From the listing, collect all lines containing the word "computer".

+---+

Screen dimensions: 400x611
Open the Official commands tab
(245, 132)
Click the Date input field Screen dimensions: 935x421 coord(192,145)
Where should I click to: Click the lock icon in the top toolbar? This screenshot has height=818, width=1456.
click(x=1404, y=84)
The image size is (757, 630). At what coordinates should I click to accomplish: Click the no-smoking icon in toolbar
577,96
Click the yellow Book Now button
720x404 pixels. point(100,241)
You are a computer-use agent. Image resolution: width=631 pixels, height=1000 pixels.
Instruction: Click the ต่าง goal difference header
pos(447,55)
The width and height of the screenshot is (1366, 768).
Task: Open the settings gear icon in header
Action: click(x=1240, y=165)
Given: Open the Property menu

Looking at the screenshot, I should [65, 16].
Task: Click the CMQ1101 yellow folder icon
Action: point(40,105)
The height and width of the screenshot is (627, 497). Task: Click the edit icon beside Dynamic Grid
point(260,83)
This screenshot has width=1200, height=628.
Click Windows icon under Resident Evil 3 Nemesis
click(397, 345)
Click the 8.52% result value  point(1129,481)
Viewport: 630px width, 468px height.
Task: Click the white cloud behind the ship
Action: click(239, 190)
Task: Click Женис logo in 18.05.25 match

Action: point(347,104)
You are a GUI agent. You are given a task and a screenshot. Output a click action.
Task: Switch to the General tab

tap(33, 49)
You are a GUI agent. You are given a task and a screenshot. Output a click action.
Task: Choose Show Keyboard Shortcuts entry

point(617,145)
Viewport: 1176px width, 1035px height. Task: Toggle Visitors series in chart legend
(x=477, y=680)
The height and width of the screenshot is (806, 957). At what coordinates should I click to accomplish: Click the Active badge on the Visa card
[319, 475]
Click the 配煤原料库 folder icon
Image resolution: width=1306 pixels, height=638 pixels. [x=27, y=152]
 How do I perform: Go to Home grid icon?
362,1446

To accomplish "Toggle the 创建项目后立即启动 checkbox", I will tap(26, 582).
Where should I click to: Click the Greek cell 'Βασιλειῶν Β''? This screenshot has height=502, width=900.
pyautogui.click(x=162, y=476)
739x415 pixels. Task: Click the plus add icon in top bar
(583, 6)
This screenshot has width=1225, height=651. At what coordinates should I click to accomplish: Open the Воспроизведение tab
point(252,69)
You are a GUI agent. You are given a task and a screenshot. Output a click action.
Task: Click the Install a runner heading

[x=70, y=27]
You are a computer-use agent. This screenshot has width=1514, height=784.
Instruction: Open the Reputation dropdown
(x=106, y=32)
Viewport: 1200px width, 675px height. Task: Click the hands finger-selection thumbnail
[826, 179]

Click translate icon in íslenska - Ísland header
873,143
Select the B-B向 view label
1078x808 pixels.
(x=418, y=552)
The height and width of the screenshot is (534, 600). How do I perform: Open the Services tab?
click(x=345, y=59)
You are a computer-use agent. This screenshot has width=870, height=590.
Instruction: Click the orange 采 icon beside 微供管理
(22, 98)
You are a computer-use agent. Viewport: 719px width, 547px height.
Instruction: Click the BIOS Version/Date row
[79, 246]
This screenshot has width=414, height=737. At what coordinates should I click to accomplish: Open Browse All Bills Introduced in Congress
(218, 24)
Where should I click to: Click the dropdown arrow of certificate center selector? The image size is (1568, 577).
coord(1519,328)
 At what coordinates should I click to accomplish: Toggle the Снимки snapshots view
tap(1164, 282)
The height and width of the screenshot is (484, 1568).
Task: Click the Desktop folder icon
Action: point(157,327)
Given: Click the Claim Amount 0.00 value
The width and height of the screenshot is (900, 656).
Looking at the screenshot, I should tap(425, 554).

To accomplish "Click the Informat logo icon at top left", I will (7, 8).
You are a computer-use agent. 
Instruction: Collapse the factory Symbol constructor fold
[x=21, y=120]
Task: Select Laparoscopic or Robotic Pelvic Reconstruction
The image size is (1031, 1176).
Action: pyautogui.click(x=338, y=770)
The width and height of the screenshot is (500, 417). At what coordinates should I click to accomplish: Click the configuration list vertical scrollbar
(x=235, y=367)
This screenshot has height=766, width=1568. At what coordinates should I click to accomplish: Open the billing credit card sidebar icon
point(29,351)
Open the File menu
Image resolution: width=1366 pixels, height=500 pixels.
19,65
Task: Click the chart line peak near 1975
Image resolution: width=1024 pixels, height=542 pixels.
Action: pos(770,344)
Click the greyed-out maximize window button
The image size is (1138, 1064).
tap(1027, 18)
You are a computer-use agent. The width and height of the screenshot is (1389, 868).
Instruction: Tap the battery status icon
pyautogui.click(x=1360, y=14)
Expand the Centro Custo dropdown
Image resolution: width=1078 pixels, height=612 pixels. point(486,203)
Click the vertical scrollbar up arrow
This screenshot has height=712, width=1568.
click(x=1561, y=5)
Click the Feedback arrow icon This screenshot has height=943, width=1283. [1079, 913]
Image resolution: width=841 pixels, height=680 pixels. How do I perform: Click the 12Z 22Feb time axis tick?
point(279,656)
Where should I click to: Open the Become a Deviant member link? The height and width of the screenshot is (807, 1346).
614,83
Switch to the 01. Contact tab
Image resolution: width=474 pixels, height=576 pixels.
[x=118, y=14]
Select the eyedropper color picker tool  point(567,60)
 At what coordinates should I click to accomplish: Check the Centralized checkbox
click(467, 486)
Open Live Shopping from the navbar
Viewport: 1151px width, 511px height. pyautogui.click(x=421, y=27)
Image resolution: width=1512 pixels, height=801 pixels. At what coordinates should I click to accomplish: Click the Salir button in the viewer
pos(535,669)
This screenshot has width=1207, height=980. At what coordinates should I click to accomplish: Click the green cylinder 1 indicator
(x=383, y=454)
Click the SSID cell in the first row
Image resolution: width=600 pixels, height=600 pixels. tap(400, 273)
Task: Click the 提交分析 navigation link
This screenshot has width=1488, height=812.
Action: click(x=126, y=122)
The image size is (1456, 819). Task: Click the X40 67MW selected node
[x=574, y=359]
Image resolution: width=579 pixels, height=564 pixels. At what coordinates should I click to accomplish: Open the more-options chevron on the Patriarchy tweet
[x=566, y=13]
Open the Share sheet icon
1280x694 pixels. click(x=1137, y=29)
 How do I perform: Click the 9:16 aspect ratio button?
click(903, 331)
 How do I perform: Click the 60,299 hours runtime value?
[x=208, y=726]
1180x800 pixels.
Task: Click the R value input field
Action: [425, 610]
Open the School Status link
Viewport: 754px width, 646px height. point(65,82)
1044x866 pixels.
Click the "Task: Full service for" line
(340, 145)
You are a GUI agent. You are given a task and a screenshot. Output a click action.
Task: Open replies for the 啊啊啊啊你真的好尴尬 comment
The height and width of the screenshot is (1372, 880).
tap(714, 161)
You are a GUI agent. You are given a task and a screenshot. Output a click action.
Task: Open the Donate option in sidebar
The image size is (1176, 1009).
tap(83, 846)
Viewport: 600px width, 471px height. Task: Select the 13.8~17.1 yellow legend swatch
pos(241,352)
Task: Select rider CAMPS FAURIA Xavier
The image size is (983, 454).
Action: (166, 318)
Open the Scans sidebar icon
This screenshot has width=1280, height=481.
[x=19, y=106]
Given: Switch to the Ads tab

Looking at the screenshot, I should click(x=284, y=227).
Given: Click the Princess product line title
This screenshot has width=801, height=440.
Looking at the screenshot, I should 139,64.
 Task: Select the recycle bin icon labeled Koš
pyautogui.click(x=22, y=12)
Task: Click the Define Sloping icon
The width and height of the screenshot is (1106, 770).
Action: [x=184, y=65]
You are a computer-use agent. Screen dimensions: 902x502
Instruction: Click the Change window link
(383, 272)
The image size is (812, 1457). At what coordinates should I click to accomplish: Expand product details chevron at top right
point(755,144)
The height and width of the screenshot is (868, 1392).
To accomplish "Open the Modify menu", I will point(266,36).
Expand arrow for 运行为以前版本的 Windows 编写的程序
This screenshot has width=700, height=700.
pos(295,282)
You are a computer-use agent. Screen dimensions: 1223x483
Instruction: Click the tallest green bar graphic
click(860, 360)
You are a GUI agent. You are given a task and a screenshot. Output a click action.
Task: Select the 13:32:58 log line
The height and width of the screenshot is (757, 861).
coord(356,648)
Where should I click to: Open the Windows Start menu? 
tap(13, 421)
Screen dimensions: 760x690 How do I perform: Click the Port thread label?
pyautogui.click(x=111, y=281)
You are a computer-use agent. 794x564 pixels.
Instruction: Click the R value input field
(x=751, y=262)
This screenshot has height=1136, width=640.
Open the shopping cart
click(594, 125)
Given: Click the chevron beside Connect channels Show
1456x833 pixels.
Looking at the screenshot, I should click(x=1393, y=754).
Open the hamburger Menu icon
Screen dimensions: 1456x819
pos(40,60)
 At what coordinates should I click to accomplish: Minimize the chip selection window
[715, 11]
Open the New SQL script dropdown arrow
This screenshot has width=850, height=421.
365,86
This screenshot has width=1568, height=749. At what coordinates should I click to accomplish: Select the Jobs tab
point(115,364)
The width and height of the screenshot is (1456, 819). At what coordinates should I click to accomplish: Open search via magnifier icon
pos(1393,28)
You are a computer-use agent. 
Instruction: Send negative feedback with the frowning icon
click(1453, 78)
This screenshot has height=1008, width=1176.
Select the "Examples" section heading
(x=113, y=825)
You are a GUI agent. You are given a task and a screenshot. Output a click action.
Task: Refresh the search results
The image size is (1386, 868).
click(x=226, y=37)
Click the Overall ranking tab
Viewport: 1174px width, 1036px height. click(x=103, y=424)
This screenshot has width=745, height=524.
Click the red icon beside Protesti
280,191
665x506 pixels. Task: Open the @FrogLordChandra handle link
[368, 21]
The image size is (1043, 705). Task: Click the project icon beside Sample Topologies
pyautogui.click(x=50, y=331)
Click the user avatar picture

+---+

Exercise result:
You are a computer-use agent. Image resolution: width=631 pixels, height=1000 pixels.
You are a computer-use agent. This screenshot has width=1514, height=784.
You are a computer-use agent. This screenshot has width=870, height=590.
You are a computer-use agent. Viewport: 719px width, 547px height.
You are a computer-use agent. 
You are a computer-use agent. The width and height of the screenshot is (1389, 868).
You are a computer-use agent. Screen dimensions: 902x502
You are a computer-use agent. Screen dimensions: 1223x483
You are a computer-use agent. 794x564 pixels.
You are a computer-use agent. 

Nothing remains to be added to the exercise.